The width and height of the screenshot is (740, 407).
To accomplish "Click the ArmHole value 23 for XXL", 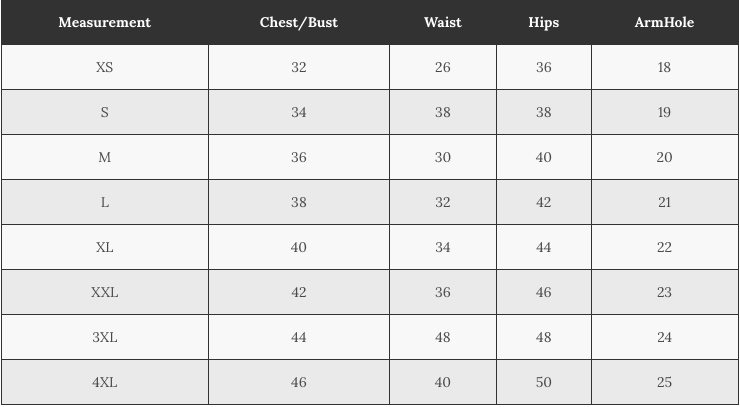I will pyautogui.click(x=664, y=292).
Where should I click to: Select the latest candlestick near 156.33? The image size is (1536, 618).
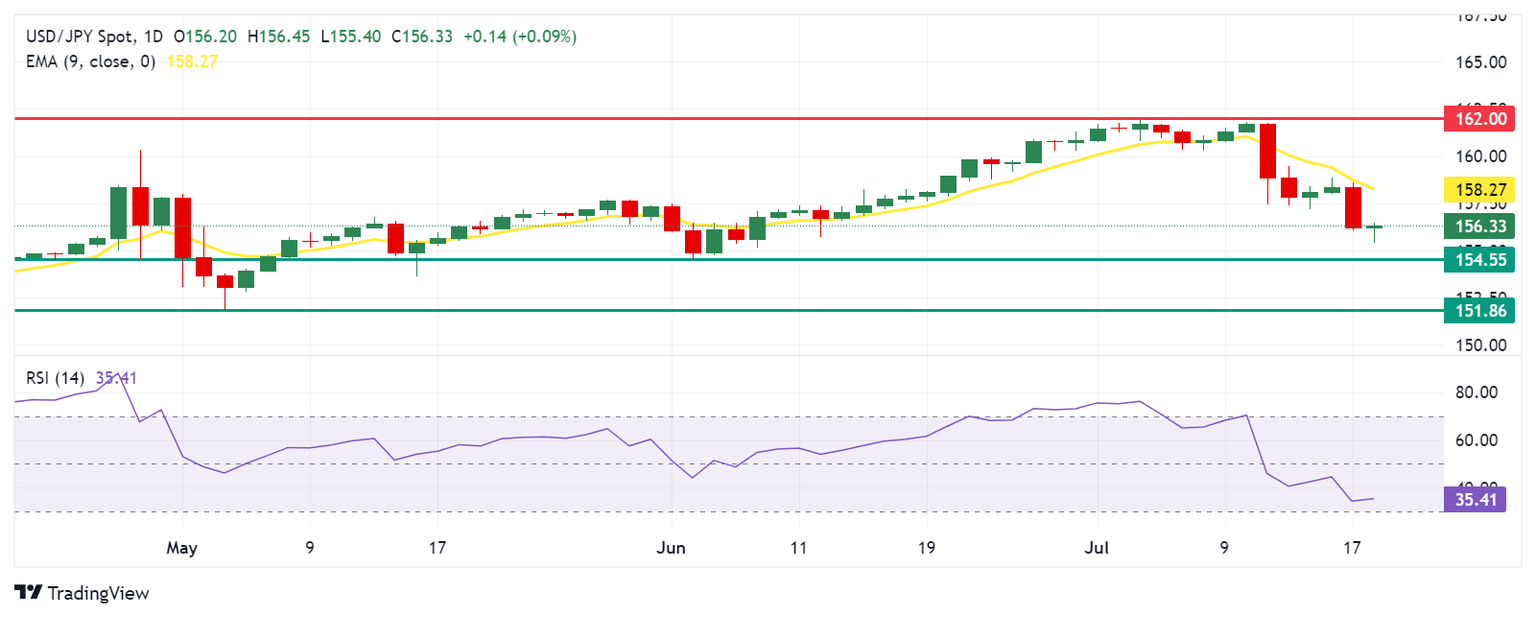[x=1374, y=230]
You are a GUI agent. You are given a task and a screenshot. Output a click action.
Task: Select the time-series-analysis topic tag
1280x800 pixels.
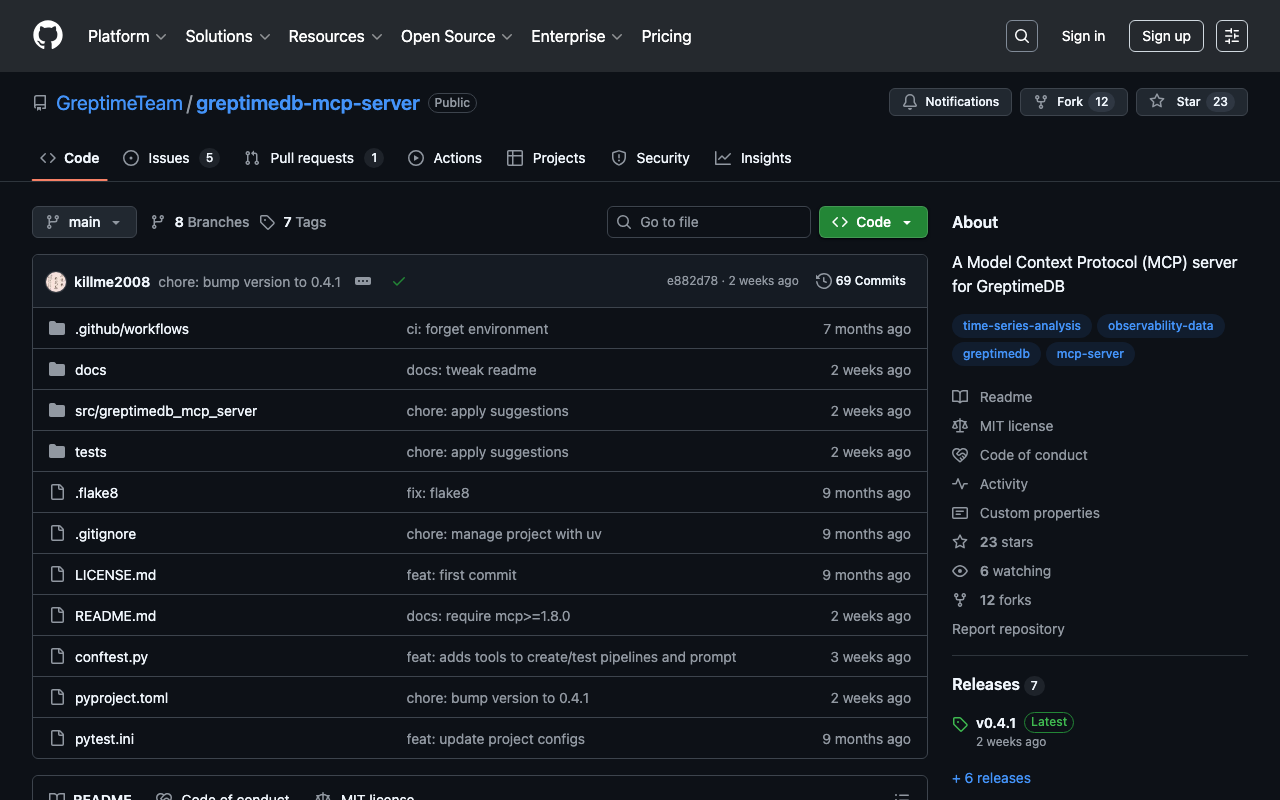point(1021,326)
* * * * *
▶ _Exercise_:
Scan the entries above and work out how many lines include the word "screenshot"; the reply is that number alone.

▶ _Solution to the problem_:
2